Carlton Lai, head of blockchain and cryptocurrency research at Daiwa Capital Markets in Hong Kong, said the initial $79mn raised was lower than expected. “It really shows the bear market and current lack of confidence in the asset class,” he added.
Hong Kong’s push to launch crypto ETFs and make it easier for retail investors to trade digital assets comes after years of stricter regulations than in the rival financial centre of Singapore, although the latter has recently said it intends to get tougher on bad behaviour in the industry.

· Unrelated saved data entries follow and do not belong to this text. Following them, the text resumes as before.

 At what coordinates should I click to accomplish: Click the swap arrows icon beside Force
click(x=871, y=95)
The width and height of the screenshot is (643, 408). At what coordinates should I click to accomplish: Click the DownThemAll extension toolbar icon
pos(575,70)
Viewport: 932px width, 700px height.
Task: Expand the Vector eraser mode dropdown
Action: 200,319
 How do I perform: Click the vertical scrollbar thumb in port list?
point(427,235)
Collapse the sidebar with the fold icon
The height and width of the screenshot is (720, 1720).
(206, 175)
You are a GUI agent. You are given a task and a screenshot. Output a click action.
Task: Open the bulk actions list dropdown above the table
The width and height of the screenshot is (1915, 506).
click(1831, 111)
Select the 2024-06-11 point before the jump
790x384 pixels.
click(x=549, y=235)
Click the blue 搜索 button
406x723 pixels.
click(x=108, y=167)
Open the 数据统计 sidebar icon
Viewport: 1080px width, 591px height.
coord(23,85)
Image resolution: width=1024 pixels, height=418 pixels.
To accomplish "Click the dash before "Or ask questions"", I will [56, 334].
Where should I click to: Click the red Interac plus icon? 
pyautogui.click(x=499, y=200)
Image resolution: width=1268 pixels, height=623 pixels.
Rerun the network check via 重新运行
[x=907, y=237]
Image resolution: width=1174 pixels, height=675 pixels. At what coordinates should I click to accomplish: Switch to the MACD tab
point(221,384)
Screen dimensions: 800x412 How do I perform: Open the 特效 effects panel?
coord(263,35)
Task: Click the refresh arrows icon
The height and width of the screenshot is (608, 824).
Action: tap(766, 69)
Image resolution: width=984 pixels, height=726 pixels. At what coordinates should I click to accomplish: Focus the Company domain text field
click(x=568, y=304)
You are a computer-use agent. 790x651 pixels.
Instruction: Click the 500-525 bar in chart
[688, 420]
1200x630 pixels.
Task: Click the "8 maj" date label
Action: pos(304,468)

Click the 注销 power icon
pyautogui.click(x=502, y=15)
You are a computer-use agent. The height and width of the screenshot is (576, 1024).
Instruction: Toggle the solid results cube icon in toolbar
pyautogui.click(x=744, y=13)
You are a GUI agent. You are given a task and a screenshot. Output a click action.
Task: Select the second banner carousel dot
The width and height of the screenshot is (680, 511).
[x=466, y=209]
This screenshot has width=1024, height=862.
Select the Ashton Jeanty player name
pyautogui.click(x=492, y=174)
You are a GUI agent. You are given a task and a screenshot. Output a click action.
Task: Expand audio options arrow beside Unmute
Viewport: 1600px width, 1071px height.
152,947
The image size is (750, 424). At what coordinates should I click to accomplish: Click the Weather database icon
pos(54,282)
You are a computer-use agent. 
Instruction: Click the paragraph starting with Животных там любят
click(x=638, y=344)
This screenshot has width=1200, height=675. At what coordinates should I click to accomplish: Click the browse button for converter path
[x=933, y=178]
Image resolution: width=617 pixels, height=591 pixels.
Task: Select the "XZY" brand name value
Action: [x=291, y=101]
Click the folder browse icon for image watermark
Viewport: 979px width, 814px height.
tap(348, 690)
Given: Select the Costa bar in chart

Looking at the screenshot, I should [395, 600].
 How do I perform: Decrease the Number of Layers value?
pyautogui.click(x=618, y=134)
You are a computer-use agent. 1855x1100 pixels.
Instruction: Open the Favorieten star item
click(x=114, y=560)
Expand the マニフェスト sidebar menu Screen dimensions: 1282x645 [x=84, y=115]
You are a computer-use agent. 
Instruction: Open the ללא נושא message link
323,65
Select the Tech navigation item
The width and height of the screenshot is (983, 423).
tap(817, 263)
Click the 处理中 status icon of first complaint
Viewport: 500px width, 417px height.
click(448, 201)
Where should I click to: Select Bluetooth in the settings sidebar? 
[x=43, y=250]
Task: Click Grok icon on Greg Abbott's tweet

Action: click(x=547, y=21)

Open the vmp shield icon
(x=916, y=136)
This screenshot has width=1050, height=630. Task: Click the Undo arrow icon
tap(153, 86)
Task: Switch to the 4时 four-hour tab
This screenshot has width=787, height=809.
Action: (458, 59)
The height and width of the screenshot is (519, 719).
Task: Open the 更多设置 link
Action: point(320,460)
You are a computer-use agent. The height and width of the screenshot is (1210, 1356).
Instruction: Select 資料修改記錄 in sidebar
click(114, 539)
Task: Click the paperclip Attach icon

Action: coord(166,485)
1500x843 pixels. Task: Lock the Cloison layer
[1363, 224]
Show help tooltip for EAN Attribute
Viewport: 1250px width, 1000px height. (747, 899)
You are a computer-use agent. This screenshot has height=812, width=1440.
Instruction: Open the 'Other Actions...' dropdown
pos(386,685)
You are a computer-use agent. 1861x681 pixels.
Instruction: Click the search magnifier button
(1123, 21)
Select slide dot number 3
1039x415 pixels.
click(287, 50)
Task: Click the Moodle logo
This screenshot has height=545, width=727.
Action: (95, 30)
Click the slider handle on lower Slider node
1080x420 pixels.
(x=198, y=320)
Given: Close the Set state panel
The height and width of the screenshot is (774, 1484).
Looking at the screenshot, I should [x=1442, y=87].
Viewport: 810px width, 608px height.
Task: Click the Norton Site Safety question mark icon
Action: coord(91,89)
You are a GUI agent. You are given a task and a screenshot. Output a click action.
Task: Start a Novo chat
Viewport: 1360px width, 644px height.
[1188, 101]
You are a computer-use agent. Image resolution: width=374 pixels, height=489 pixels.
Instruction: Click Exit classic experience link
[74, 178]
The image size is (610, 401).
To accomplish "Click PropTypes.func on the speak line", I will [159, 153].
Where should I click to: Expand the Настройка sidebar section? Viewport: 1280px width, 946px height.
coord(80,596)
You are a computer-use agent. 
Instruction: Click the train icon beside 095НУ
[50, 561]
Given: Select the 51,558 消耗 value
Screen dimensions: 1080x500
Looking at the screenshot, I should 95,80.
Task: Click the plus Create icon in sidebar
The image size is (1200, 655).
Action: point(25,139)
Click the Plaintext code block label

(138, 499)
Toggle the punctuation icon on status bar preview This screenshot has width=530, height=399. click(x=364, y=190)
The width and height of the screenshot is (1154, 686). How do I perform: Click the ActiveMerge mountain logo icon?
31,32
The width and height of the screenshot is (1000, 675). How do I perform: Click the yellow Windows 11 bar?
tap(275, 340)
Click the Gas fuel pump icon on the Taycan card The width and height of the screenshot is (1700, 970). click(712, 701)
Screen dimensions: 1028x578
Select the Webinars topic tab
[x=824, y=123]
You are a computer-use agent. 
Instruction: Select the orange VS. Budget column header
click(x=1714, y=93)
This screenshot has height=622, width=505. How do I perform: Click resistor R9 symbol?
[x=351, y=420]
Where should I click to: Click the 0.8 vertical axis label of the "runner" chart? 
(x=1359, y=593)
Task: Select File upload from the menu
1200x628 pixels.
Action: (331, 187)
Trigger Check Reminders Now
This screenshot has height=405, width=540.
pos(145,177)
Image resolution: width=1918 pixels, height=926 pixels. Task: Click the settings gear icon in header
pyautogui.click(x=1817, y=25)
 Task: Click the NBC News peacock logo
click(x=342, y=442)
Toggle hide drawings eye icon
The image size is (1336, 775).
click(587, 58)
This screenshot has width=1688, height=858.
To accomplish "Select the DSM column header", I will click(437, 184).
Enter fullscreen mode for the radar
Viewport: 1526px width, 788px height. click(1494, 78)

Julia Leung, who was appointed on Thursday to lead Hong Kong’s Securities and Futures Commission, has highlighted the Chinese territory’s “pioneering” regulatory approach towards crypto trading. A former journalist and currently the market watchdog’s deputy chief executive, she will take over in January as the regulator’s first female head.
“When other main regions are now singing the same tune and establishing a more holistic regulatory regime, we see conditions for more relaxation since we already have [regulations] in place,” Leung told a conference last month.
An update to the city’s anti-money laundering law, passed last week and scheduled to come into effect next year, will require virtual-asset service providers to comply with guidelines before receiving a licence to operate.
The Hong Kong stock exchange’s co-chief operating officer Wilfred Yiu said the ETF rollout would strengthen the city’s role as an international financial centre and support “the continued growth of Hong Kong as Asia’s preferred ETF marketplace”.
“We are excited about the opportunities in the virtual assets space,” he added.